关键创新:CerS-Path的关键创新在于其两阶段预训练策略。首先,通过自监督学习构建宫颈特异性的特征提取器,这与传统的通用特征提取器不同,能够更好地捕捉宫颈组织病理的细微特征。其次,通过多模态增强,模型能够融合图像和文本信息,从而提高诊断准确性。这种两阶段预训练策略使得CerS-Path在宫颈组织病理诊断方面取得了显著的性能提升。

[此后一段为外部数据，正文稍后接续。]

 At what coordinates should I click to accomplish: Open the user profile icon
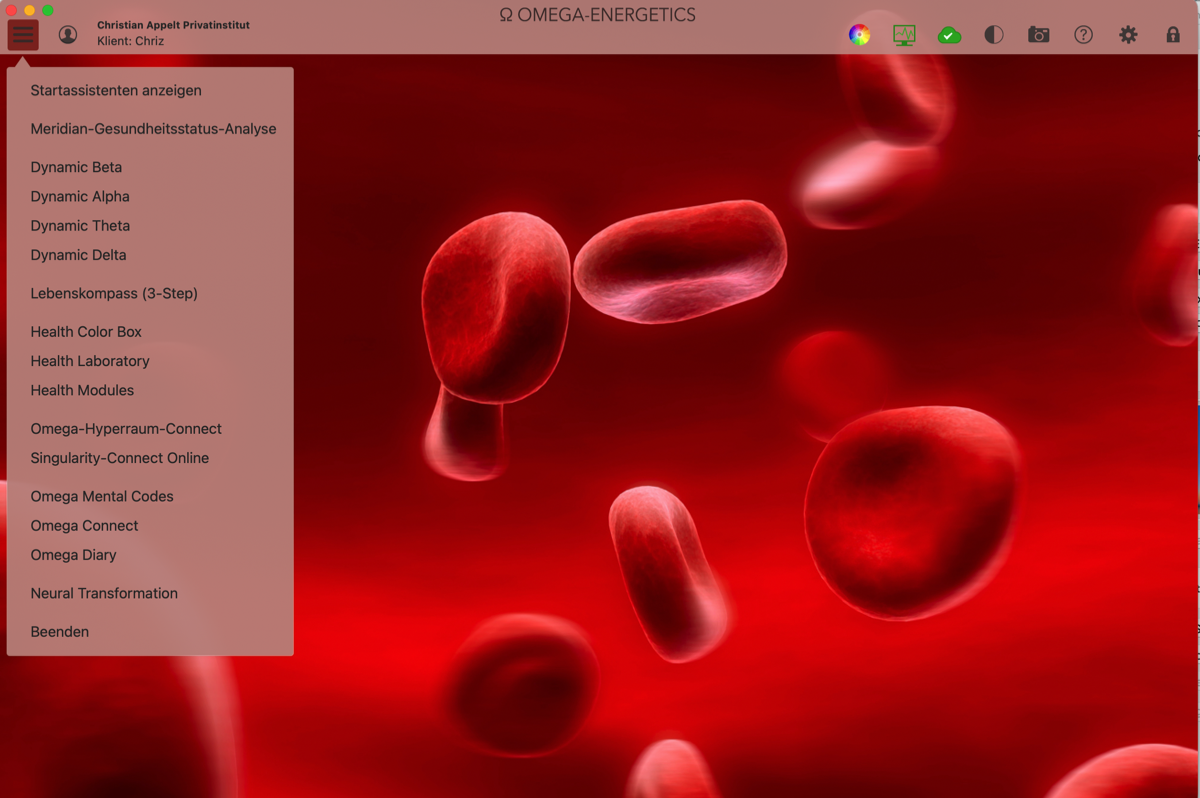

关键设计:在自监督学习阶段,采用了对比学习的方法,通过最大化相似样本之间的相似度,最小化不相似样本之间的相似度,从而学习到有用的特征表示。在多模态增强阶段,采用了Transformer模型,将图像和文本信息进行融合,从而提高模型对多模态信息的理解能力。此外,还设计了多个下游诊断任务,例如罕见癌症分类和多模态问答,以评估模型的性能。
📊 实验亮点
CerS-Path在3173个病例的前瞻性测试中保持了99.38%的筛查敏感性,表明其在宫颈癌筛查方面具有很高的准确性。此外,该系统在多个下游诊断任务中都取得了显著的性能提升,超越了先前的基础模型,证明了其在宫颈病理学方面的显著进展和临床应用潜力。
🎯 应用场景
CerS-Path系统可应用于宫颈癌筛查、辅助诊断、病理学研究等领域。该系统能够提高宫颈癌筛查的效率和准确性,辅助病理医生进行诊断,并为宫颈癌的病理学研究提供有力的工具。未来,该系统有望推广到其他亚专科病理诊断领域,为临床医学提供更精准、高效的诊断服务。
📄 摘要(原文)
Cervical cancer remains a major malignancy, necessitating extensive and complex histopathological assessments and comprehensive support tools. Although deep learning shows promise, these models still lack accuracy and generalizability. General foundation models offer a broader reach but remain limited in capturing subspecialty-specific features and task adaptability. We introduce the Cervical Subspecialty Pathology (CerS-Path) diagnostic system, developed through two synergistic pretraining stages: self-supervised learning on approximately 190 million tissue patches from 140,000 slides to build a cervical-specific feature extractor, and multimodal enhancement with 2.5 million image-text pairs, followed by integration with multiple downstream diagnostic functions. Supporting eight diagnostic functions, including rare cancer classification and multimodal Q&A, CerS-Path surpasses prior foundation models in scope and clinical applicability. Comprehensive evaluations demonstrate a significant advance in cervical pathology, with prospective testing on 3,173 cases across five centers maintaining 99.38% screening sensitivity and excellent generalizability, highlighting its potential for subspecialty diagnostic translation and cervical cancer screening.